LOL

Many young filmmakers, like Swanberg, are playing in an exciting place between essay, documentary, and drama.

I finally got to see LOL last night (playing all week at the Pioneer Theater in New York). My personal preference still leans more toward Joe Swanberg's first film, Kissing on the Mouth, but they're two totally different films. Swanberg has a delicate touch with the "awkward moments" he constructs, and LOL is full of them (he talks about this in an indieWIRE interview). Whatever your preference, though, both films continue to explore what I consider to be the most exciting territory in filmmaking today.
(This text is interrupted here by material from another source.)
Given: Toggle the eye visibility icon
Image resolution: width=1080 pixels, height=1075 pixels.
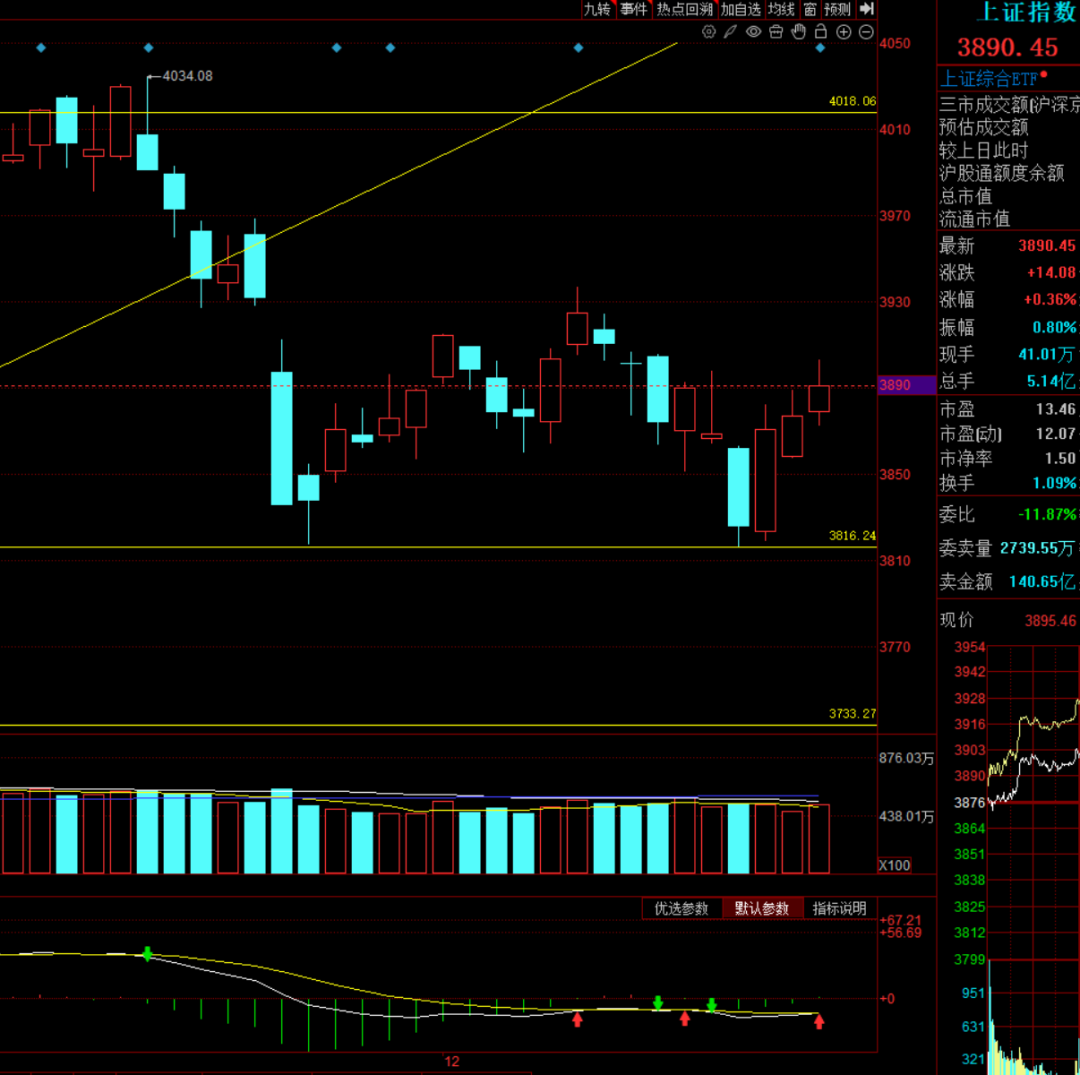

While Kissing on the Mouth is like watching young twenty-somethings play a chess game between physical intimacy and emotional intimacy, LOL is more like riffs on how intimacy interfaces with technology. The film explores three different hetero couples. In each case, the man spends more and more time connecting through techie devices like cell phones and IM, while the woman grows disenchanted with her partner and his reliance on these interfaces. The last moments of the film play like a final flourish of a jazz improvisation. It's not a climax, exactly, but the players are done and ready to move on.

Although it may feel haphazard at times, the film never presents itself as being anything more than meditations on a theme. It takes place in a foggy spot between essay, documentary, and drama--a territory many of today's young and courageous filmmakers are playing in. The digital revolution of affordable cameras, editing systems and other filmmaking equipment is shaping up to be a revolution of process and storytelling methods. Affordable equipment is taking filmmakers into the more intimate spaces of their lives. If reality TV is about manipulating spaces and relationships for television ratings, then films like LOL and 51 Birch Street are about showing our spaces and relationships as they are: unglamorous, mundane, a lot of blank walls and futons, and yet--above all--totally captivating. These films certainly haven't tipped the attention of mainstream audiences, but I think they're the most exciting thing cameras are rolling on today.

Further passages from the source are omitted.